──────── Provided passage ────────
Alice and Zouroku: This one was on my radar going in, and the double-length opener was middling-fair.  ESPers vs. evil government scientists is an old plot but one I like.  Mixing it with "cute girls" doesn't add sugar for me (oh yeah and there's some Alice in Wonderland theming I don't care about), but throwing in a crotchety grandpa type normal was enough to get me interested, and that's basically what I got, although the pieces are just now in place and I don't know how everything is going to balance going forward.  The show hasn't done much to elevate itself or even offer credible promises thereof, but I'm interested enough to give it another ep or two to see how it pans out and it at least looks like decent popcorn viewing if I don't have too much else to do.  Animation-wise, the use of CGI was kind of clunky but not unbearable, and the loose, cartoony art style isn't especially compelling but I mostly like it.  Tentative watch.
──────── Stored data ────────
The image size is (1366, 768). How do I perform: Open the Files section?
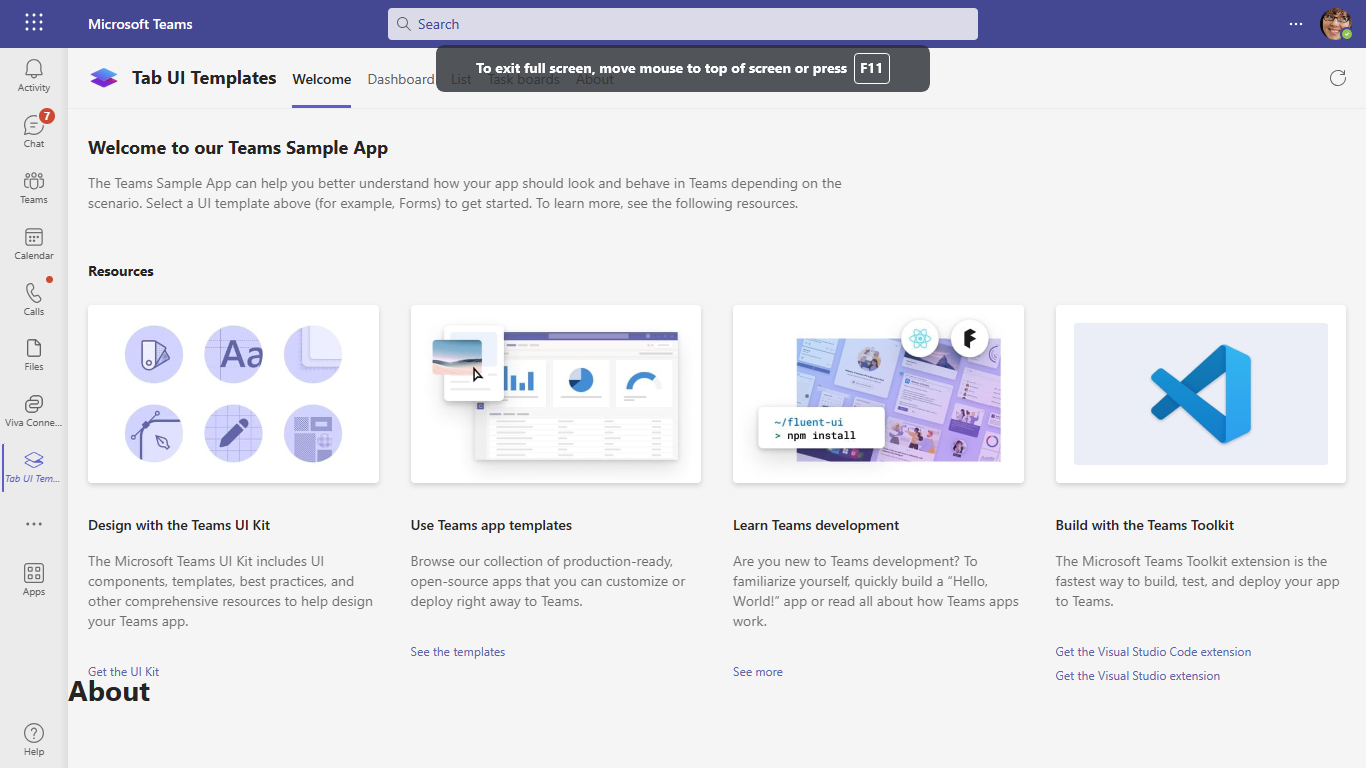[33, 353]
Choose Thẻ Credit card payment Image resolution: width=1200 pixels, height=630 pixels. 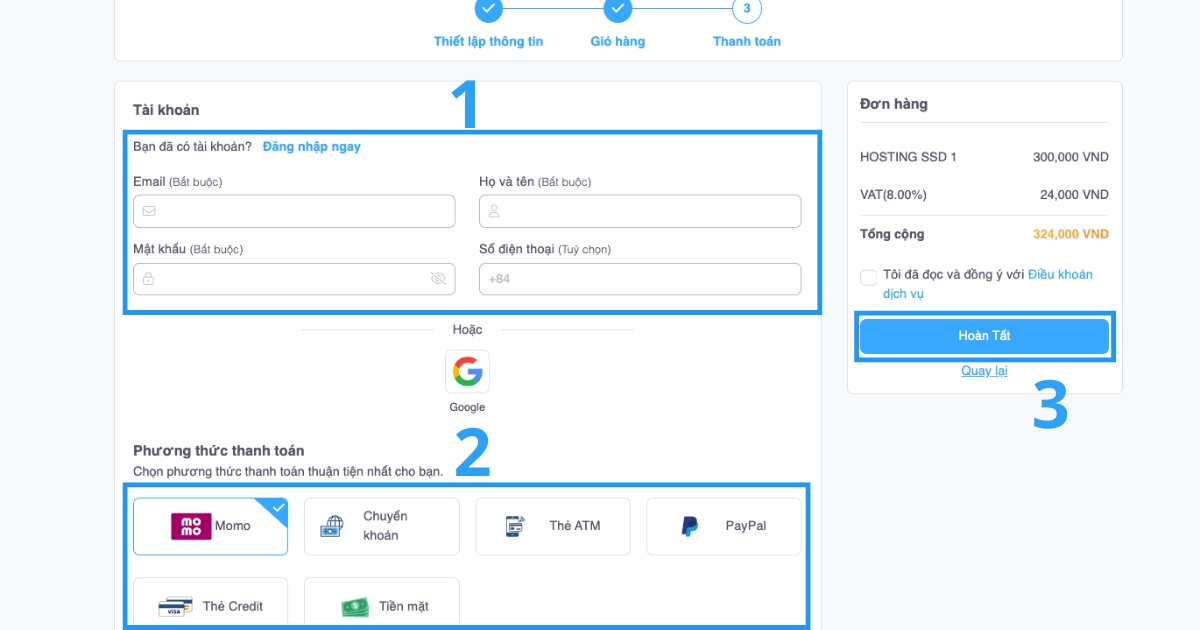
────────
What is expected >> Reproduce the Alice and Zouroku review above in full, word for word, with nothing left out or changed.

The reply >>
Alice and Zouroku: This one was on my radar going in, and the double-length opener was middling-fair.  ESPers vs. evil government scientists is an old plot but one I like.  Mixing it with "cute girls" doesn't add sugar for me (oh yeah and there's some Alice in Wonderland theming I don't care about), but throwing in a crotchety grandpa type normal was enough to get me interested, and that's basically what I got, although the pieces are just now in place and I don't know how everything is going to balance going forward.  The show hasn't done much to elevate itself or even offer credible promises thereof, but I'm interested enough to give it another ep or two to see how it pans out and it at least looks like decent popcorn viewing if I don't have too much else to do.  Animation-wise, the use of CGI was kind of clunky but not unbearable, and the loose, cartoony art style isn't especially compelling but I mostly like it.  Tentative watch.